O secretário de Meio Ambiente e Desenvolvimento Sustentável de Minas Gerais, José Carlos Carvalho, criticou nesta terça-feira (24/11), durante reunião do Conselho Superior de Meio Ambiente (Cosema) da Fiesp, as diretrizes da política ambiental do Governo Federal.

Para ele, as leis provenientes da União são simétricas, ou seja, valem indiscriminadamente para todo o território brasileiro, que, por definição, possui características bem distintas.

“O código federal é tão detalhista que usurpa dos Estados seu direito constitucional de legislar de acordo com suas especificidades”, alegou o secretário.

Além disso, Carvalho esclareceu que os impasses entre o setor produtivo e as regras ambientais são resultado de um modelo de gestão ultrapassado, que não atende mais às exigências do País.

Descompasso

A logística da gestão existente, prosseguiu o secretário, é baseada exclusivamente na concessão dos licenciamentos ambientais, quando deveria incorporar o zoneamento ecológico e econômico, uma avaliação ambiental estratégica e o monitoramento de finalidades, para se afastar da burocratização.

“No Brasil, há uma cultura de se confundir eficiência do controle com excesso de regras. O que poderia ser um sistema inteligente acumula-se em prejuízos às políticas públicas”, ressaltou Carvalho.
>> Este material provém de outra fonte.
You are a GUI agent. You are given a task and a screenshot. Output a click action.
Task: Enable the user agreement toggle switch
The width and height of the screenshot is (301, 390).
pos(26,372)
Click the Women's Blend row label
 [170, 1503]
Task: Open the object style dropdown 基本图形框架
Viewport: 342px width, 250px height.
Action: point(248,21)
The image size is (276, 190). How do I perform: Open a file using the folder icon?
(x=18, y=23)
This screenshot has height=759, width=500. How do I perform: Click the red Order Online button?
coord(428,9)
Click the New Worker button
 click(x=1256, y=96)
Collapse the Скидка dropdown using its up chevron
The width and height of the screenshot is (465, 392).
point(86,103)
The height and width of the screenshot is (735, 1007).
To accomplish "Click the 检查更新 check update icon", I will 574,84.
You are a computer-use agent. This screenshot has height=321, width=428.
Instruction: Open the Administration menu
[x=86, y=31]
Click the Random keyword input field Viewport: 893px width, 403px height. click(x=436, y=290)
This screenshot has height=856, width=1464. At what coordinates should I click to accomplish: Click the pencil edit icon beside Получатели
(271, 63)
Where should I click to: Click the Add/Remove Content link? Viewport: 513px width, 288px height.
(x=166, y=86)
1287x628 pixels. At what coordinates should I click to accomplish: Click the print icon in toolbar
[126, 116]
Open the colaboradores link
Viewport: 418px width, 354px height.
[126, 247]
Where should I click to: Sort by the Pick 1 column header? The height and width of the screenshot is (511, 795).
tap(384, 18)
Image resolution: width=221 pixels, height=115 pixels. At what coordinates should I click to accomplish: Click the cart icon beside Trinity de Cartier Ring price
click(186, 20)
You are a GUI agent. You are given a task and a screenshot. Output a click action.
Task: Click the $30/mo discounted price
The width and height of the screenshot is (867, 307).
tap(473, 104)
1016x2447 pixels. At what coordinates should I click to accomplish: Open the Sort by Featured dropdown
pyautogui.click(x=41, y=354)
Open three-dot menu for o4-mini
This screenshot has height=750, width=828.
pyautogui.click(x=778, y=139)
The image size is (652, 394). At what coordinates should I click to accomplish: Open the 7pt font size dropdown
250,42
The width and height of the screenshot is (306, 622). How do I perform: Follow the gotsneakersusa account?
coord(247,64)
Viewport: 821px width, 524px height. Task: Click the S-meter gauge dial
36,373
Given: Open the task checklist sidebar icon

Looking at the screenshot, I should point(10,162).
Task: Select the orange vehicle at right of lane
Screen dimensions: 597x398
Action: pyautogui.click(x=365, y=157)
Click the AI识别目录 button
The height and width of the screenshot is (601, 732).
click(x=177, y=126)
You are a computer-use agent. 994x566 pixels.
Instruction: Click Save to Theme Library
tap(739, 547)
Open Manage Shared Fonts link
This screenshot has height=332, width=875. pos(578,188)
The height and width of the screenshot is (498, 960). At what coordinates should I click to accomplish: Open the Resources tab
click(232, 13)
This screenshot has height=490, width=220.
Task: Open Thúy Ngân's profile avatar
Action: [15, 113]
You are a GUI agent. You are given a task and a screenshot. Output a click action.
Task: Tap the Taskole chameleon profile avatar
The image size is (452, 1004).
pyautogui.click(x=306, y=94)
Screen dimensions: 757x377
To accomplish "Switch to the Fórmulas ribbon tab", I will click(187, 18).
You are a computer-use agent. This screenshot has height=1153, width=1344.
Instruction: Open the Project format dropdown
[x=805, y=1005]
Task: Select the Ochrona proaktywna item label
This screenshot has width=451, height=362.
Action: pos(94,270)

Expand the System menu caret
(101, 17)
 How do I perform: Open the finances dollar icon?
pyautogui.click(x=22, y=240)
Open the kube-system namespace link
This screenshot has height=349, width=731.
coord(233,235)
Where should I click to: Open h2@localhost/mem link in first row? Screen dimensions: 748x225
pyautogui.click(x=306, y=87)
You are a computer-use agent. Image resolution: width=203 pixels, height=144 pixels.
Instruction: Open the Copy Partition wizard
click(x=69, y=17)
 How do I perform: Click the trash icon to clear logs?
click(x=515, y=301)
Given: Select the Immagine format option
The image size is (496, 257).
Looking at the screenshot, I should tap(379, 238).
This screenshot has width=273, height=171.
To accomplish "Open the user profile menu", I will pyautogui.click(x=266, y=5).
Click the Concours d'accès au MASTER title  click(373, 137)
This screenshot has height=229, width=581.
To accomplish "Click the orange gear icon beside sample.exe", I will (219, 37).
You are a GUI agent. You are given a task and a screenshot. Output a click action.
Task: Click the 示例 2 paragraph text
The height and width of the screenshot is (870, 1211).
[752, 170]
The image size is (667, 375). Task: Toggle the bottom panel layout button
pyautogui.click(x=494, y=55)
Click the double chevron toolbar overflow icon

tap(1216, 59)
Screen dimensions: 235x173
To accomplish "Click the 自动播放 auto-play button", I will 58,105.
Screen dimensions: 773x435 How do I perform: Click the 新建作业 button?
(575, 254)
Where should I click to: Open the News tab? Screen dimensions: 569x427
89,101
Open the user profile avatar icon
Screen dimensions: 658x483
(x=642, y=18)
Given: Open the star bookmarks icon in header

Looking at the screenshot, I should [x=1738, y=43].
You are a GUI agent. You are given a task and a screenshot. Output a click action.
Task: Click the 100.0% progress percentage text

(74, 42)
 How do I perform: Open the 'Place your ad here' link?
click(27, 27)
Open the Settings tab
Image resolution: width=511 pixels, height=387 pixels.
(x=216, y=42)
Em sua opinião, por não possuir uma estrutura adequada, o discurso ambiental brasileiro intensifica o ataque a determinadas práticas, principalmente às relacionadas ao uso da terra. “Se o zoneamento logístico das regiões brasileiras existisse, seria possível verificar que tipos de produção elas podem suportar”, destacou.

Este processo agilizaria a gestão do governo e as decisões de investimento dos empreendedores, já que “com as informações sistematizadas, teríamos um banco de dados capaz de mostrar a vulnerabilidade de cada área”, concluiu.